SHORT TASK | Update the entries from the line with "Click the New Figure icon" to the line with "The image size is (1200, 709)." by changing "icon" to "button", leaving all else unchanged, and omit the pictures.

ENTRIES SHOWN |
* * *

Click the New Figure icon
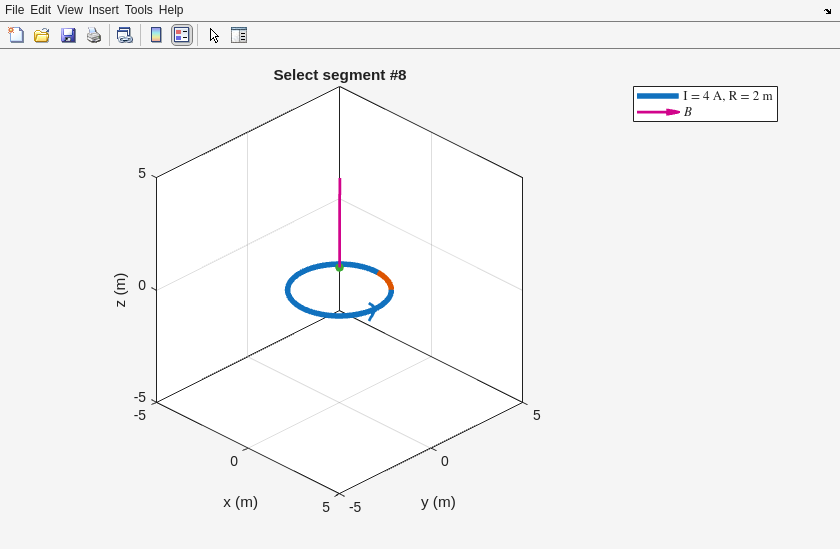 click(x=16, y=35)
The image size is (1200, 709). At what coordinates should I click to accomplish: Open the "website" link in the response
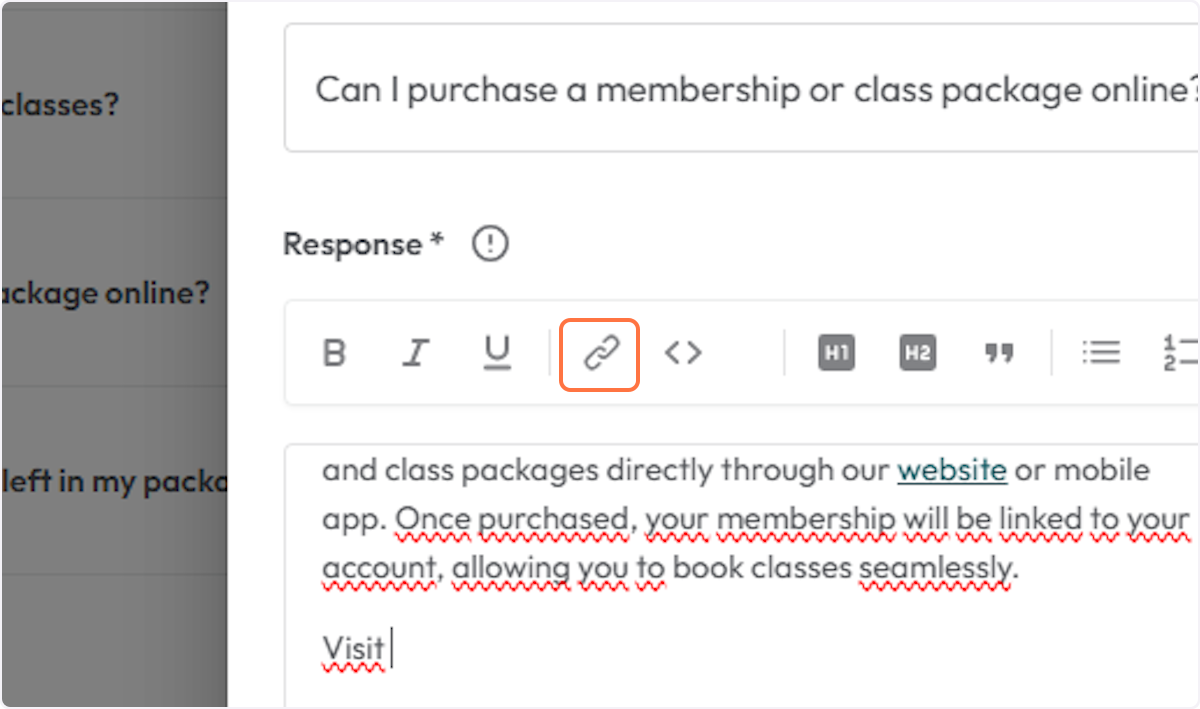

* * *

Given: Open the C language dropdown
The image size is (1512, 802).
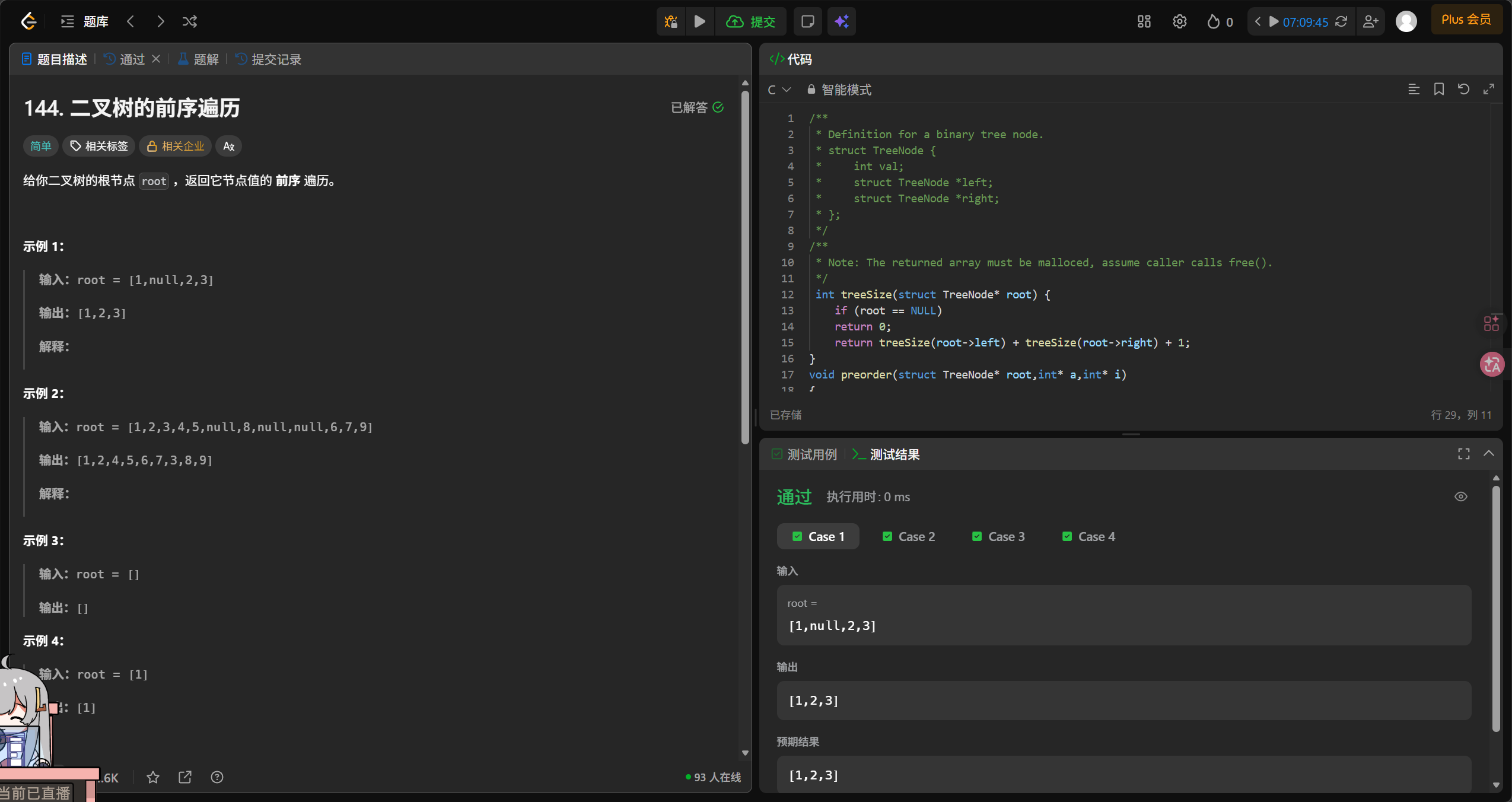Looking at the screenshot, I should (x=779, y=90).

* * *

EXERCISE SOLUTION |
Click the New Figure button
 click(x=16, y=35)
The image size is (1200, 709). At what coordinates should I click to accomplish: Open the "website" link in the response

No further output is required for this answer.